Complementarmente, o magistrado ainda declarou: “logo, os atentados contra o patrimônio público eventualmente praticados no momento de sua contenção e cambiamento, sob algemas e violência estatal, não revelam, por si só, intenção ou vontade consciente e decidida ao vilipêndio patrimonial. Revelam simples desespero emocional e irresignação furtiva contra a ordem jurídica”.
O caso aconteceu em dezembro de 2018, na Delegacia de Polícia de Pronto Atendimento de Rio Grande. Na ocasião, a mulher foi contida após uma discussão no ônibus em que estava, porque, segundo ela, sua vontade era descer do coletivo e o cobrador não havia pego sua passagem. Disse que entrou em uma discussão e não sabe dizer ao certo o que aconteceu, mas que, quando percebeu, estava na delegacia. Por não aceitar a forma como foi abordada, a assistida da Defensoria ficou nervosa e chutou a porta da cela de contenção, danificando-a. De acordo com a defensora pública do caso, Thais Pastor de Amorim Siqueira, o dano teria custado R$ 300,00, valor que não chegou a ser confirmado, pois não houve anexação de nota fiscal ao processo.

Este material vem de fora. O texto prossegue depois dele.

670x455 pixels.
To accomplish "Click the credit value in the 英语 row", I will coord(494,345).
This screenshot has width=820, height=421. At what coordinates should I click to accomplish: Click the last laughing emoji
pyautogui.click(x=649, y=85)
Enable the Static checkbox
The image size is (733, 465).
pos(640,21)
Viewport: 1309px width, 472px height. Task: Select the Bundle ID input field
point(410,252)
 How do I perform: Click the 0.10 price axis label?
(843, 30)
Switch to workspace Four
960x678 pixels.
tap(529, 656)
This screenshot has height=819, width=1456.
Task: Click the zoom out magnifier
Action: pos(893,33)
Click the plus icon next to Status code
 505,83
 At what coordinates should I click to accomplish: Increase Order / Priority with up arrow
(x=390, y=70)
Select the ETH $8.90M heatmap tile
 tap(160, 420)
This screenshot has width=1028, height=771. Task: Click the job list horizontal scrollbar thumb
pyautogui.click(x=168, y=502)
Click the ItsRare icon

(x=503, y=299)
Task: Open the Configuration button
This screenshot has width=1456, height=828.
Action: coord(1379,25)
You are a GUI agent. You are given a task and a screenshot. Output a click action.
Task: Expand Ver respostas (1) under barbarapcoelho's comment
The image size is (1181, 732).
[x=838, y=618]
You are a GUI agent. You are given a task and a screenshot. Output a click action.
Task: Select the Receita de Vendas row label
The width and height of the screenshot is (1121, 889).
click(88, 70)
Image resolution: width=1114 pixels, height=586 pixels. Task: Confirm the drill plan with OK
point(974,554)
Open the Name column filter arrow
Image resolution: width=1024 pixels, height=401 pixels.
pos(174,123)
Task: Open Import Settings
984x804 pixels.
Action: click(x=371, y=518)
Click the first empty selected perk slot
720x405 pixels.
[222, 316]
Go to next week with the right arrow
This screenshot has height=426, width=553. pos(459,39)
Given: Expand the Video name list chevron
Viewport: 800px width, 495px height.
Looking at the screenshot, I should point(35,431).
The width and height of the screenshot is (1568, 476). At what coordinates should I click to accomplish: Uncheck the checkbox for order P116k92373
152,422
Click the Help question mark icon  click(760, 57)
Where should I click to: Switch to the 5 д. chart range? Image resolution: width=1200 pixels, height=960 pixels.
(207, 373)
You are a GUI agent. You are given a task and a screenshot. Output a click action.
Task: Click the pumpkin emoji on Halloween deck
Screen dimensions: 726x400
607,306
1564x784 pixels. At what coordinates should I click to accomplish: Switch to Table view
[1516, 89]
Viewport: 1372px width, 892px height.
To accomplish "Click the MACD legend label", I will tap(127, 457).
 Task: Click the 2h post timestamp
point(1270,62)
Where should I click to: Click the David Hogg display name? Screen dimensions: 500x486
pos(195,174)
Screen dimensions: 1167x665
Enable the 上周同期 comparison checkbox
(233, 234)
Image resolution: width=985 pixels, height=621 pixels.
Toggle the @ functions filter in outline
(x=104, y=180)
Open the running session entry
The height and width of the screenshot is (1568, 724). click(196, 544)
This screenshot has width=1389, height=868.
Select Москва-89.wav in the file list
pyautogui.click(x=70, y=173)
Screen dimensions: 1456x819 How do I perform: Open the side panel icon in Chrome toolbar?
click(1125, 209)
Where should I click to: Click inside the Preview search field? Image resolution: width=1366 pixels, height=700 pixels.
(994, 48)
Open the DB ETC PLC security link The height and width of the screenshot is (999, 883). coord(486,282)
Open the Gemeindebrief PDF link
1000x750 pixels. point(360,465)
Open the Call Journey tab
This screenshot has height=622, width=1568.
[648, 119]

A denúncia foi recebida em fevereiro de 2019 e o Ministério Público pediu a condenação da mulher. A defesa, por sua vez, solicitou a improcedência da ação, tanto pela ausência do elemento subjetivo do tipo, como pela atipicidade do fato. Mencionando o tema 157 do Superior Tribunal de Justiça (STJ), que determina o princípio da insignificância aos crimes tributários federais e de descaminho quando o débito tributário verificado não ultrapassar o limite de R$ 20 mil, o defensor público Felipe Frota Aguiar Pizarro Drummond, que também atuou no caso, argumentou pela atipicidade material da conduta. “O litígio sub judice poderia muito bem ser solucionado na seara cível por intermédio da composição civil do dano (...). Nessa esteira, resta evidente que o conflito de interesses objeto da presente ação jamais deveria ter adentrado na estrita esfera do Direito Penal. O caso dos autos é o retrato mais límpido do real sentido do princípio da insignificância”, afirmou.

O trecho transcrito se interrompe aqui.